Exercise directions =
The result should hold only the lines from the one with "Collapse the HCX group row" through the final line of the data below, transcribed exactly, pictures left out.

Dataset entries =
·····
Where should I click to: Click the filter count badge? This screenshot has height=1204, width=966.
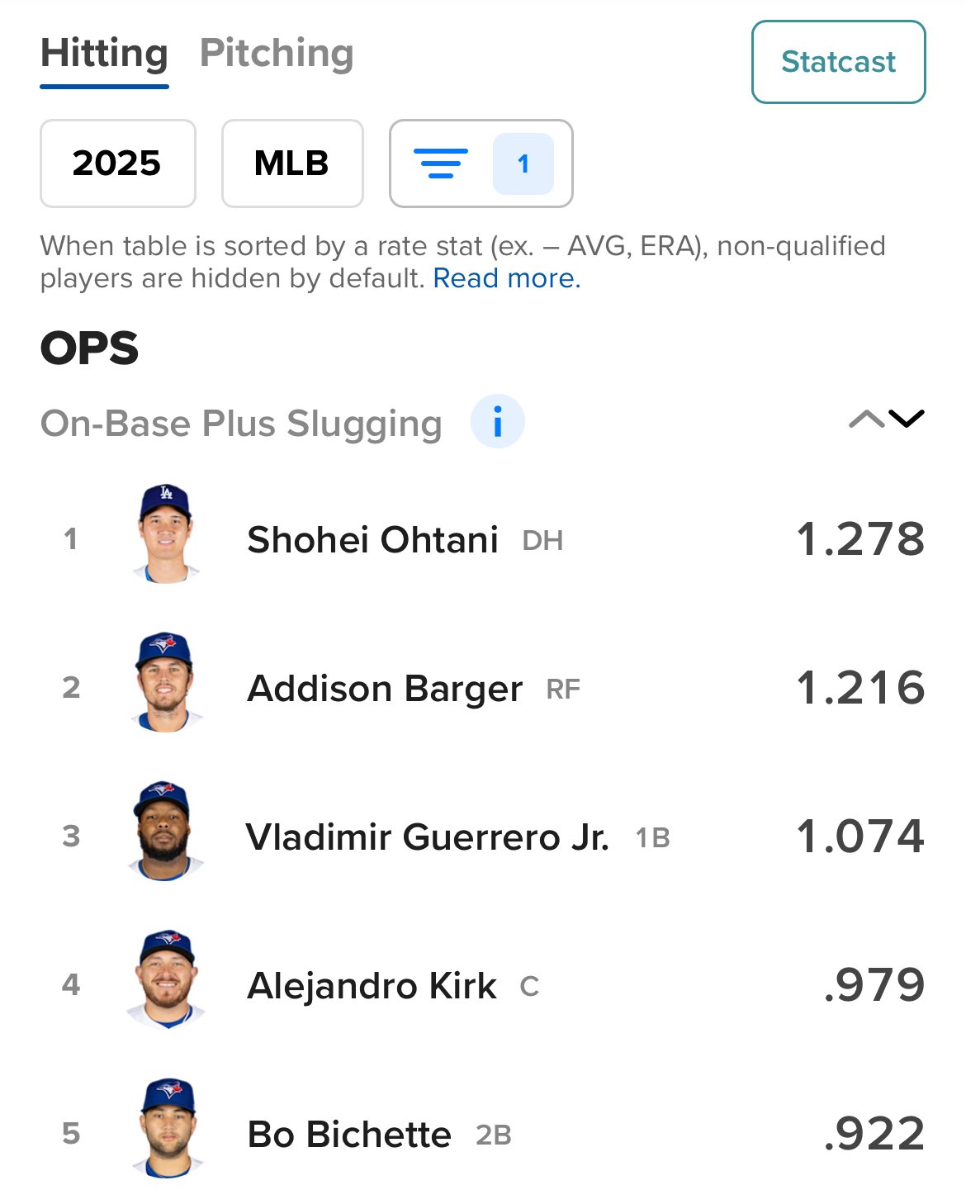[523, 164]
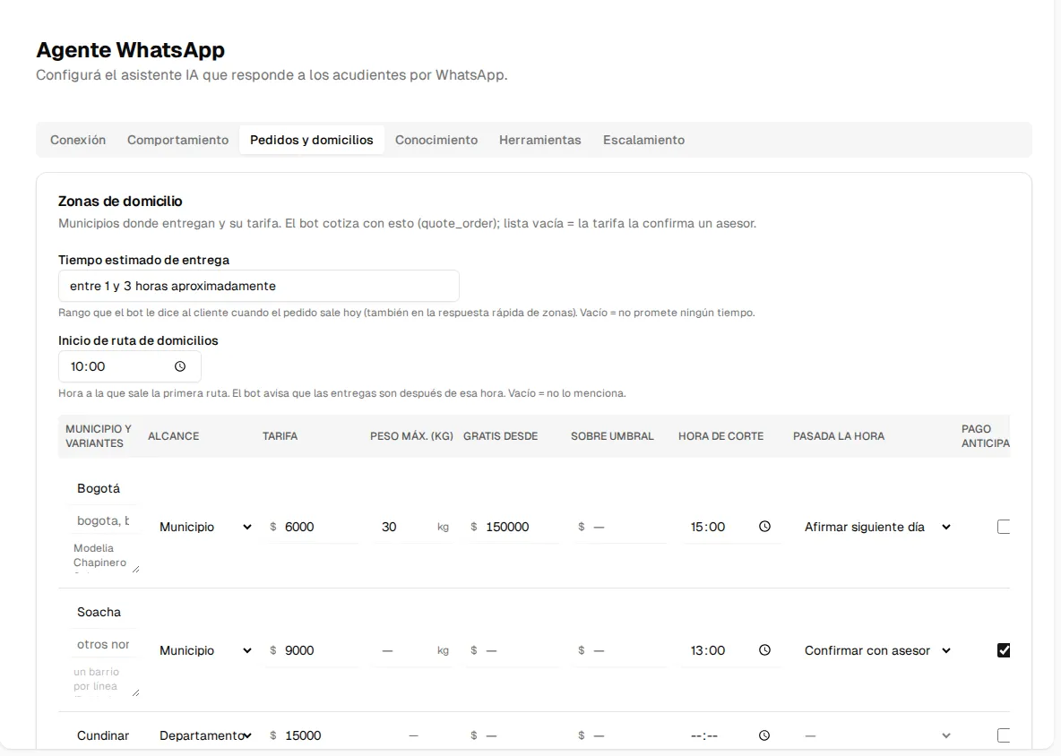This screenshot has width=1061, height=756.
Task: Open the Departamento scope dropdown
Action: tap(205, 735)
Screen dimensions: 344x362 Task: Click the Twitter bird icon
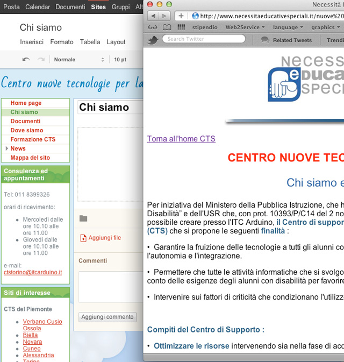pyautogui.click(x=152, y=40)
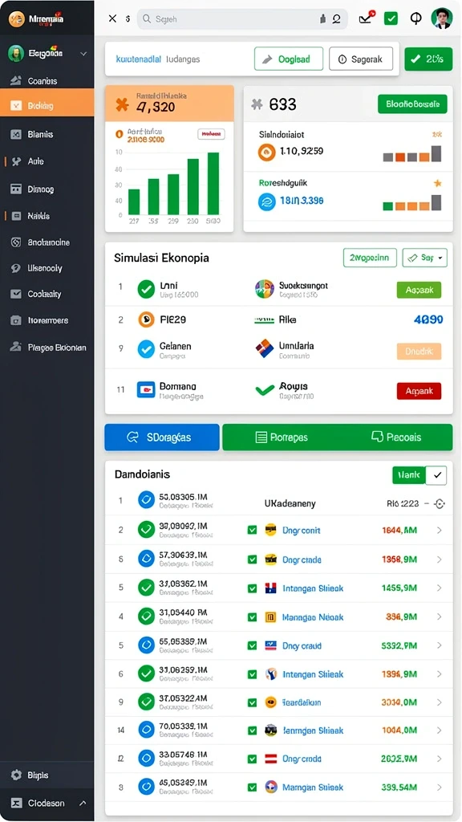Click the target icon beside Ri6 2223
462x822 pixels.
point(440,504)

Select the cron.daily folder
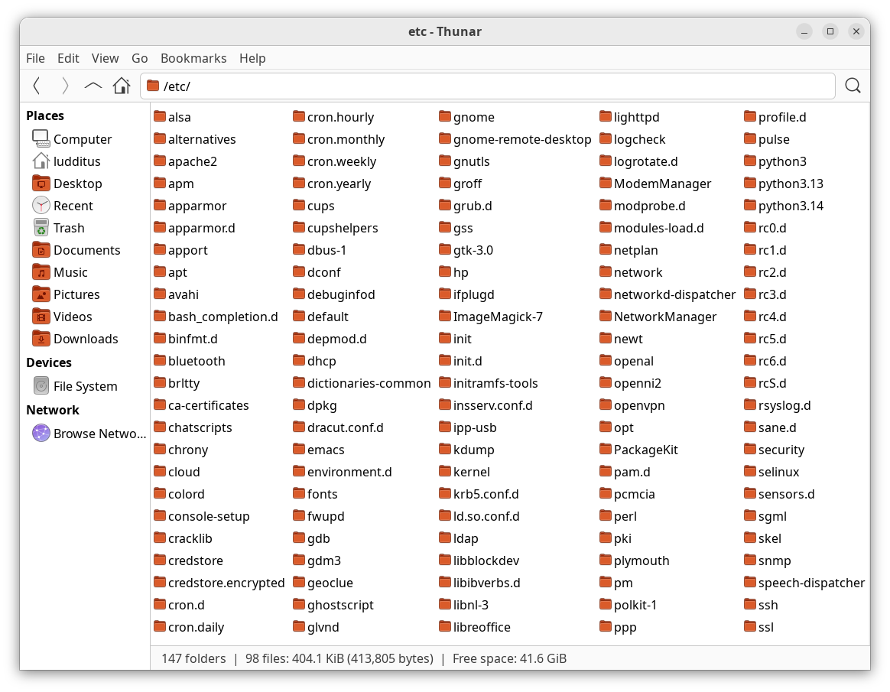(x=196, y=627)
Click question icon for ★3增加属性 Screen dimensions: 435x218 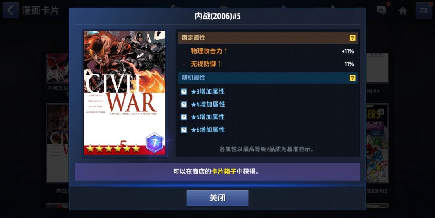(184, 92)
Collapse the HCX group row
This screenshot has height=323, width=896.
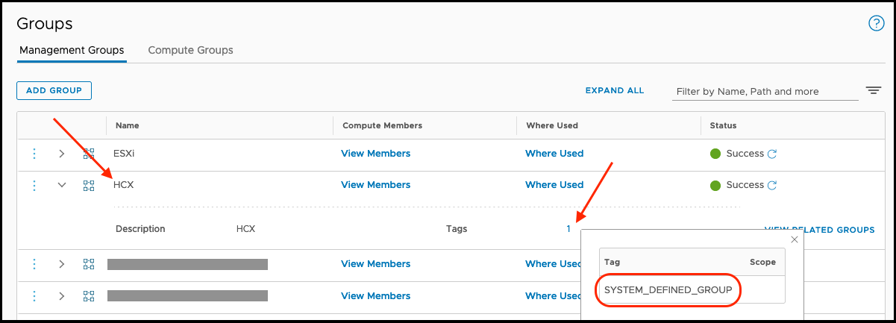coord(62,185)
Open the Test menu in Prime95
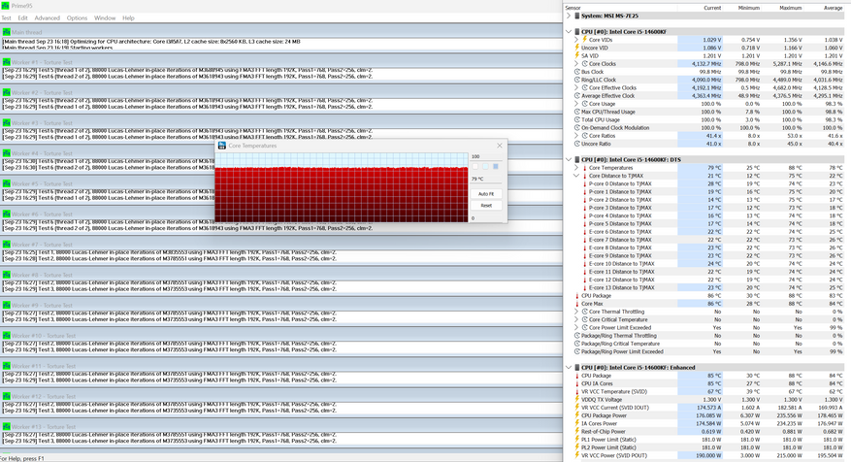Viewport: 851px width, 462px height. tap(7, 17)
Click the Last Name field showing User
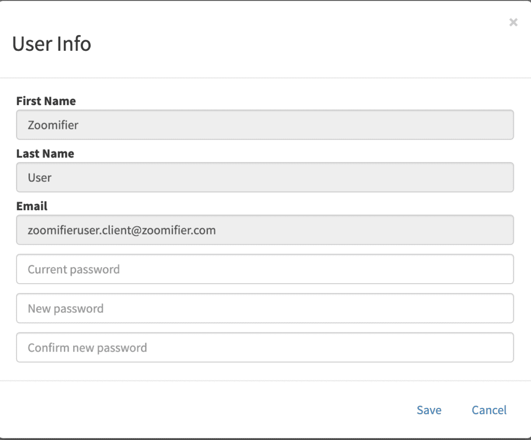This screenshot has height=440, width=531. click(x=265, y=178)
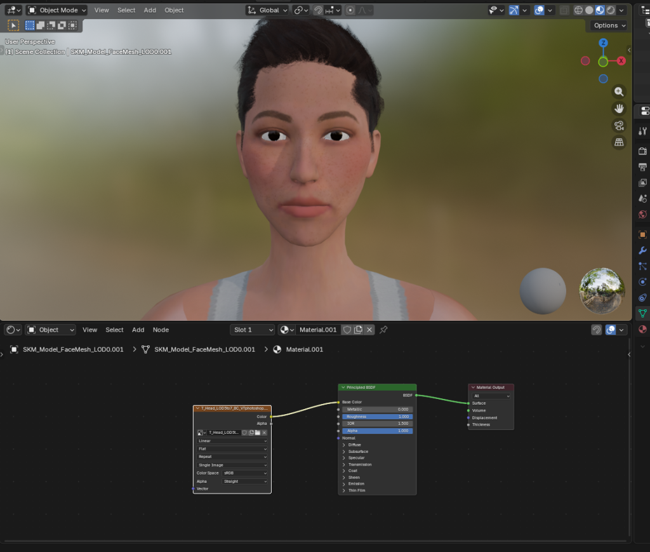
·····
Output for this task =
Collapse the HCX group row
This screenshot has height=323, width=896.
coord(62,185)
Open the Test menu in Prime95
Viewport: 851px width, 462px height. tap(7, 17)
Click the Last Name field showing User
This screenshot has height=440, width=531. click(x=265, y=178)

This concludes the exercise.